NationSwell: Can you share a little bit about the impact you’ve had?

Drutman, Browngirl Green: I get young people hired in climate jobs, so they can do this work full time and get paid for it. When people tell me, “You’re the reason I got my first job,” it’s so exciting to me. I am directly creating avenues of employment and accessibility through storytelling, through the platforms that I’m building to make people’s lives better. 

That’s what it’s all about for me. I can’t do it all; I’m only one person. My work is about making sure there are more of me.
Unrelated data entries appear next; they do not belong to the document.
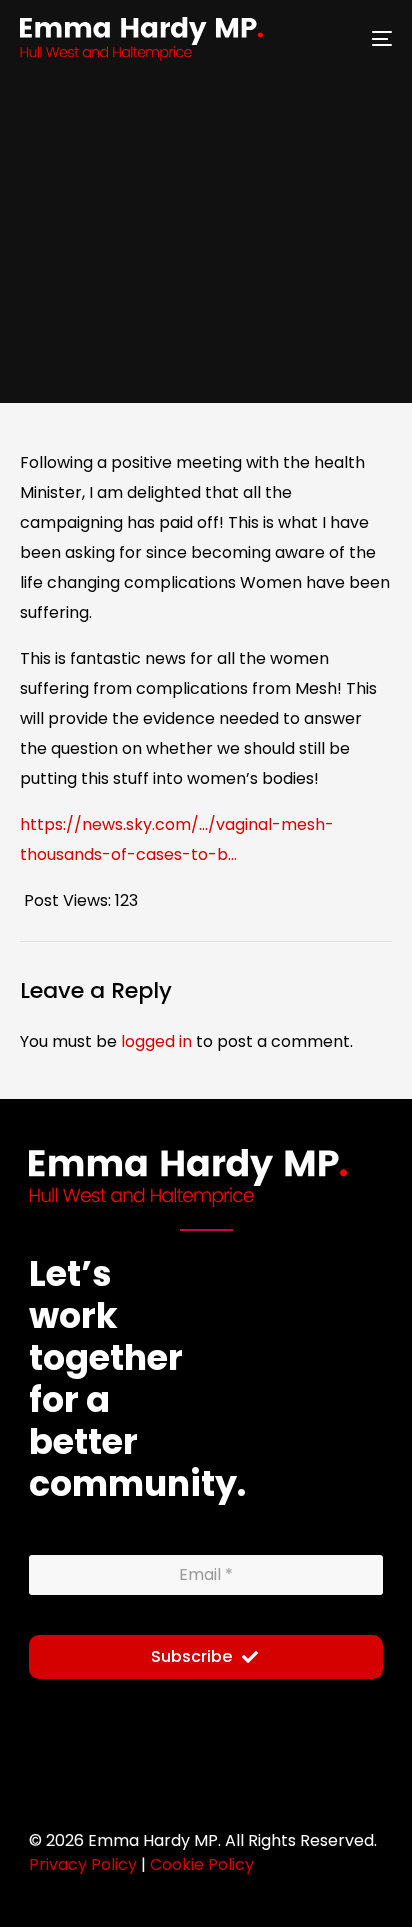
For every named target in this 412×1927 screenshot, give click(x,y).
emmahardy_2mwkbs (92, 319)
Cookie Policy (202, 1864)
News (290, 321)
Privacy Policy (83, 1864)
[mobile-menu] (370, 39)
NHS (333, 321)
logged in (156, 1041)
Because this movement needs more of us, and more people bringing more people like them into it. That’s how we build more conduits for change.

NationSwell: What’s your call to action to people who read this?

Drutman, Browngirl Green: We need more intergenerational support. We need folks that are from older generations that do have resources and access to networks to open up doors, especially for young people of color.

A recent report showed that a very small percentage of environmental justice organizations are getting any funding in the climate space. Young people are likely an even smaller percentage of that; to say nothing of the disparities in funding for issues that disproportionately impact and marginalized BIPOC people. There’s a huge opportunity for people with wealth resources and access to understand that redistribution needs to happen in a very active and intentional way to make sure that that leadership is being nourished and that they are getting into those rooms.

There have been people that I met through NationSwell that did that for me. And I’m really grateful for the NationSwell community because a lot of those connections that NationSwell made for me really benefited me. And I made this call to action at NationSwell two years ago, where I asked the community to reach out and help me, and some of my most important relationships in this space came out of that  — people I’m still in touch with.

I just wanted to take this moment to shout out NationSwell,  because I think you all do really try to bring youth representation into those circles. And those round tables really have made a difference on the kind of people I got to connect with.